Class of 33

Edinburgh college pioneers course for dental care assistants aimed at giving young people and those with no formal qualifications the opportunity of a career

23 March, 2016 / indepth
 Stewart McRobert    Mark K Jackson

Giving more opportunities to more people makes for a healthy dental sector. A new course run by Edinburgh College is giving those with the right attitude and ambition, and no formal qualifications, the chance to take the first steps in a dental career.

The introductory Dental Care Assistant course claims to be the first of its kind in Scotland and its first cohort of 33 students completed in January 2016.

As Tom MacGregor, Curriculum Manager, Health & Vets, explained, the course is designed to complement the College’s SVQ 3 in Dental Nursing and create the option of a pathway for aspiring dental nurses. “This provides opportunities for young people and those with no formal qualifications to get a foot on the ladder. We are giving them a grounding and allowing them to build core skills.”

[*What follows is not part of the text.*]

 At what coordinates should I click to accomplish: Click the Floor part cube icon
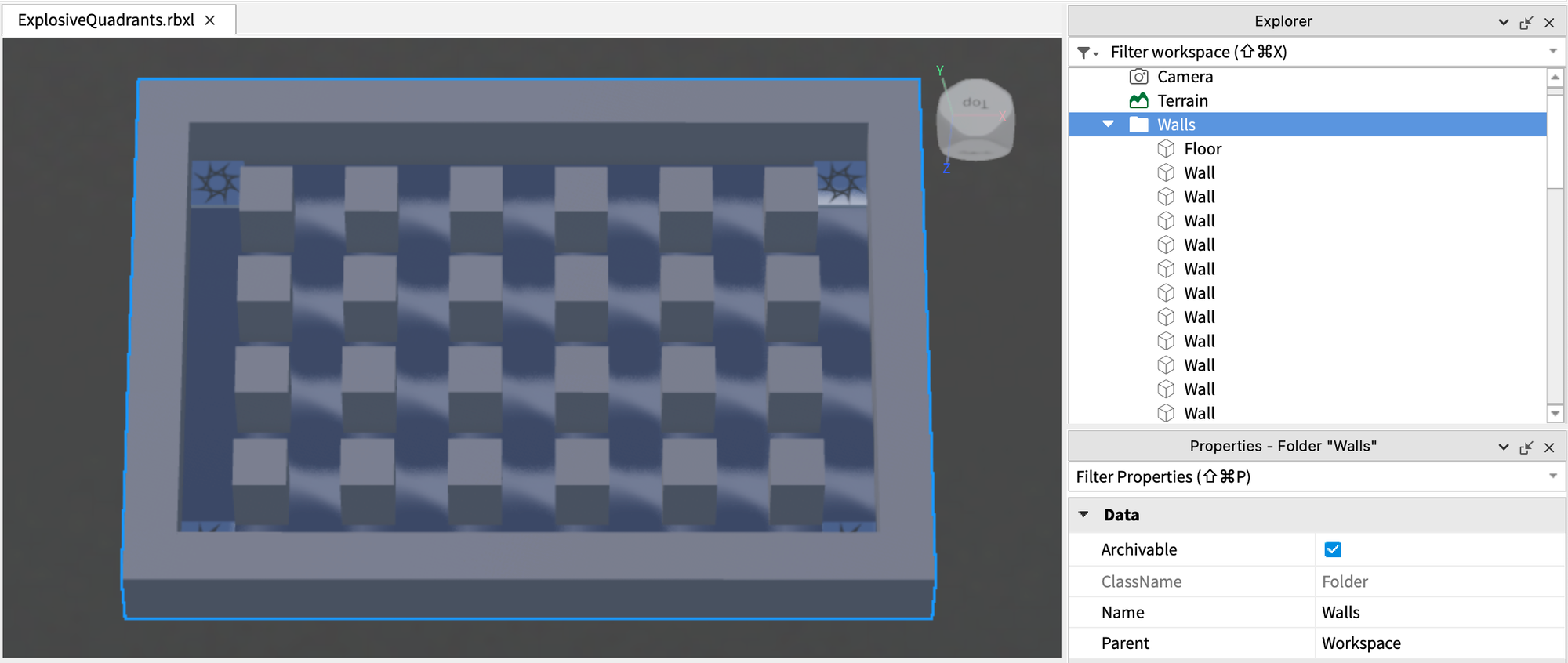click(1166, 149)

This provides opportunities for young people and those with no formal qualifications to get a foot on the ladder

Tom MacGregor , Curriculum Manager

The programme is delivered by dental nurse lecturers Caroline Hairs and Elaine Finnie. Caroline explained its content: “Overall, it’s a broad qualification and useful if students want to go further in dentistry, or go on to work in a health-care environment.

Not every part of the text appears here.